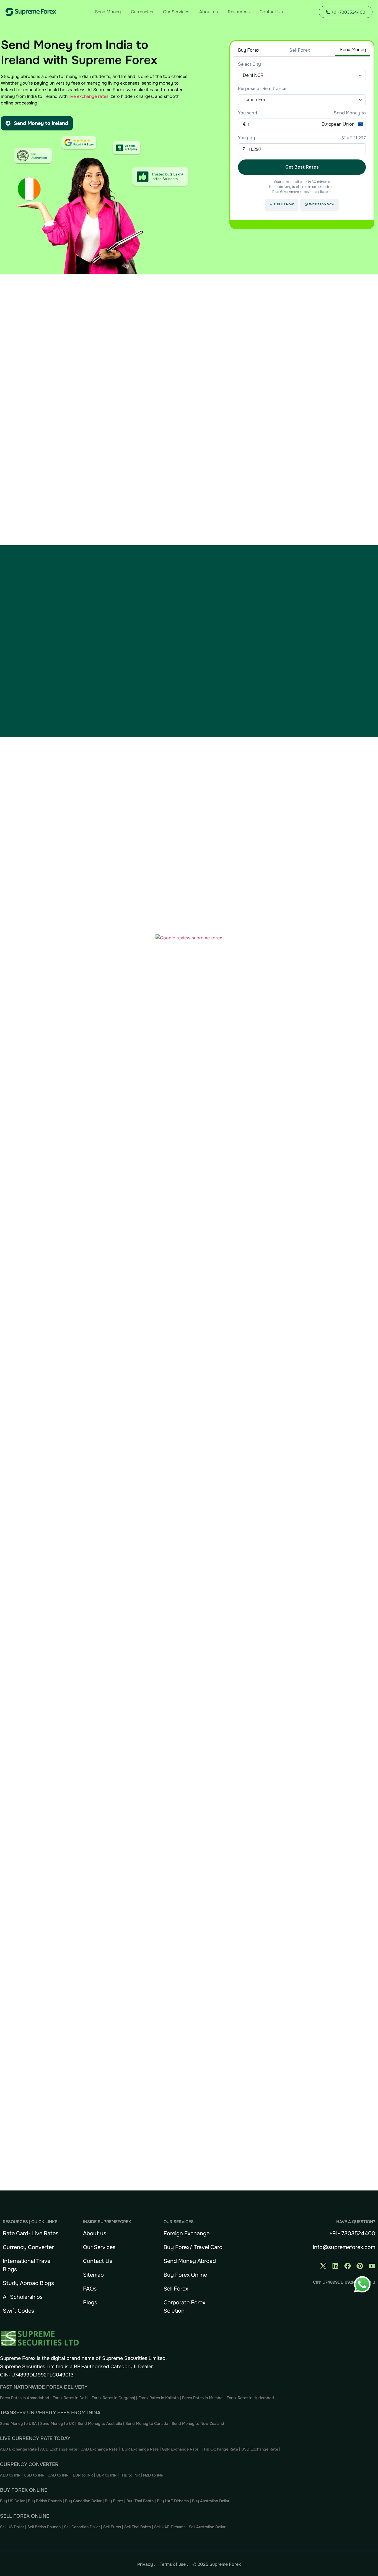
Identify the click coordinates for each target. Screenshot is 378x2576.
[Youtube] (372, 2266)
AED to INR (11, 2475)
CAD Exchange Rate (100, 2449)
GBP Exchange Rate (180, 2449)
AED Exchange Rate (19, 2449)
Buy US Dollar (13, 2500)
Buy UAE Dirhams (173, 2500)
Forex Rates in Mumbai (202, 2397)
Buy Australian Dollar (210, 2500)
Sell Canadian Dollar (82, 2526)
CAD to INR (58, 2475)
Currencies (142, 12)
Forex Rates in (240, 2397)
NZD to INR (153, 2475)
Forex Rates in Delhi (70, 2397)
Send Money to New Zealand (198, 2423)
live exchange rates (88, 96)
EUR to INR (83, 2475)
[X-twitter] (323, 2266)
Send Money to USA (18, 2423)
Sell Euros (112, 2526)
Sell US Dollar (12, 2526)
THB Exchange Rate (220, 2449)
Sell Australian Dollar (207, 2526)
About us (208, 12)
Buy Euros (114, 2500)
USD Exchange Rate (259, 2449)
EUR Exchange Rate (140, 2449)
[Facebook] (347, 2266)
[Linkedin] (335, 2266)
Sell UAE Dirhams (169, 2526)
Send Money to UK (57, 2423)
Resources (239, 12)
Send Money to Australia (99, 2423)
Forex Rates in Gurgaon (113, 2397)
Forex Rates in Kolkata (158, 2397)
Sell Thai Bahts (137, 2526)
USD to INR (34, 2475)
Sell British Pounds (44, 2526)
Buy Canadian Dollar (84, 2500)
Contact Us (271, 12)
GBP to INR (106, 2475)
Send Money (108, 12)
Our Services (176, 12)
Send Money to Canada (146, 2423)
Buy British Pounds (45, 2500)
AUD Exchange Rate (59, 2449)
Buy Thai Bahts (140, 2500)
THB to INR (130, 2475)
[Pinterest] (359, 2266)
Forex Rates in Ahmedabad (24, 2397)
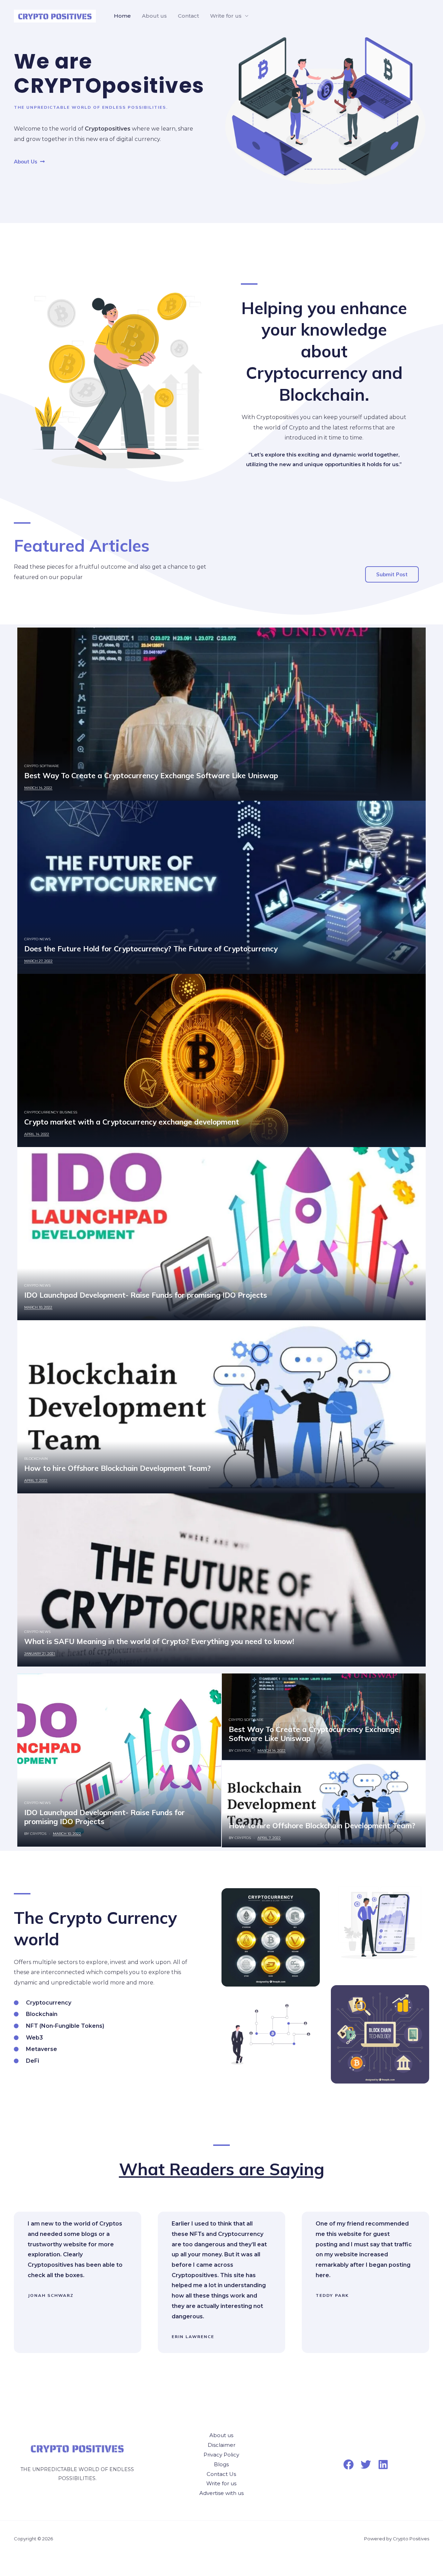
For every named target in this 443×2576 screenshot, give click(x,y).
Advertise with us (221, 2493)
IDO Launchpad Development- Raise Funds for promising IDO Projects (145, 1294)
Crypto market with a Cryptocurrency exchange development (131, 1121)
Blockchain (36, 1458)
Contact (188, 15)
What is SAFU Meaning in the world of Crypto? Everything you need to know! (159, 1641)
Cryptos (38, 1833)
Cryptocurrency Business (50, 1112)
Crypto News (37, 939)
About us (154, 15)
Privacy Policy (221, 2454)
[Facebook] (348, 2464)
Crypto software (41, 766)
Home (122, 15)
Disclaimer (221, 2445)
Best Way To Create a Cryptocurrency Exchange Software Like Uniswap (151, 775)
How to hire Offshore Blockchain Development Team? (117, 1468)
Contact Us (221, 2474)
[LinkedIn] (383, 2464)
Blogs (221, 2464)
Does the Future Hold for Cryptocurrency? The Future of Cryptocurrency (151, 948)
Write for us (226, 15)
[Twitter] (366, 2464)
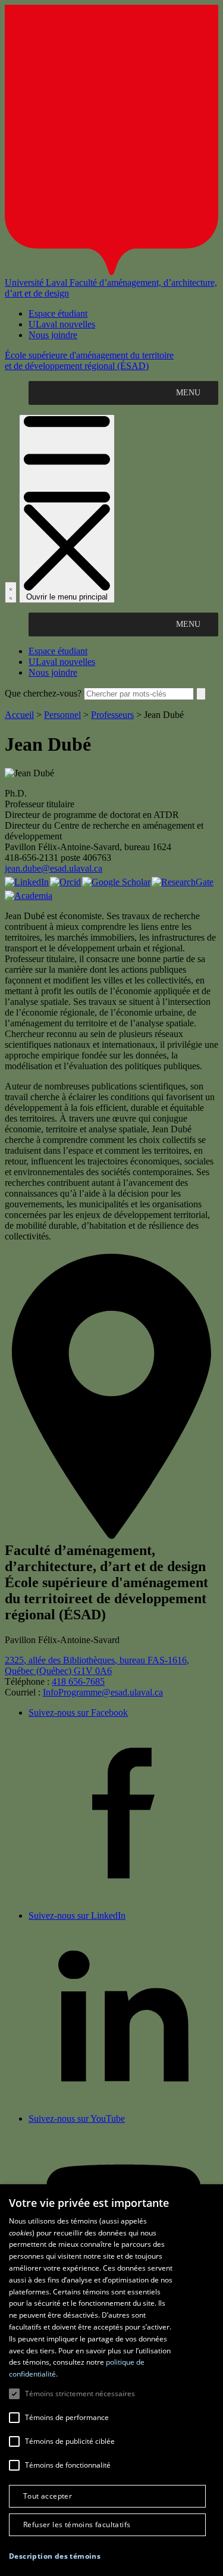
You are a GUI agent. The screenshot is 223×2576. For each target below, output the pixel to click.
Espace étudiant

——————

Exercise brief: Determine how many lines of the records hold the word "Send", giving only that number.

Result of the exercise: 6